Step 3: The Backup Process
Software Needed:

- DVD Shrink (freeware: Download | Visit Homepage)

Backup the DVD to the hard drive.

We now move on to moving the protected DVD content to the hard drive as an unprotected, recompressed ready-to-burn DVD.

  • Hit the BACKUP! button on the top.
  • Choose where and how to burn the disc. If you have Nero installed, you can use the Nero engine to write the new DVD directly to your burner, or as an image file. If not, you need to at least select a new folder to put the DVD files.
  • Double check the other settings. Poke through the other tabs on the Backup window and make sure everything is how you want it.
  • Hit OK . This will start the process..

The encoder window will appear and show you the remaining time, a preview window, etc. This deprotects, compresses, and otherwise processes the DVD. This can take anywhere from 30 minutes to a couple hours (or more).

If you elected to burn the DVD directly in Nero, then the DVD will burn, and you are done. If not, you have one more chance to make sure the movie is good before you burn it.

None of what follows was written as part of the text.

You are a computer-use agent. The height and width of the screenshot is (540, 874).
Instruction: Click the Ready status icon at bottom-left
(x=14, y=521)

I recommend that you always write the movie to the hard drive first (even if its just a Nero Image File - you can mount that as a DVD image and test it out later).

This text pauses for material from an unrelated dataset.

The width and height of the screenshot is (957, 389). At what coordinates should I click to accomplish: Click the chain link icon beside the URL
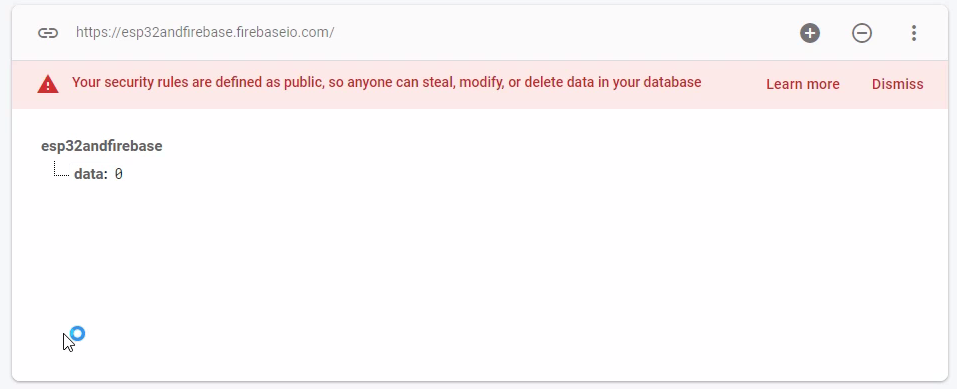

Step 4: Check and Burn The Movie
Software Needed:

- Any DVD software player (WinDVD, PowerDVD, etc)
- Any DVD writing player (Like Nero)

Check the movie, burn it.

Load your favorite software and check out the movie. If its acceptable, use your favorite DVD software to write the files to a DVD-Video.

Congratulations! You're done! Not too bad, eh? I hope this tutorial helped you out.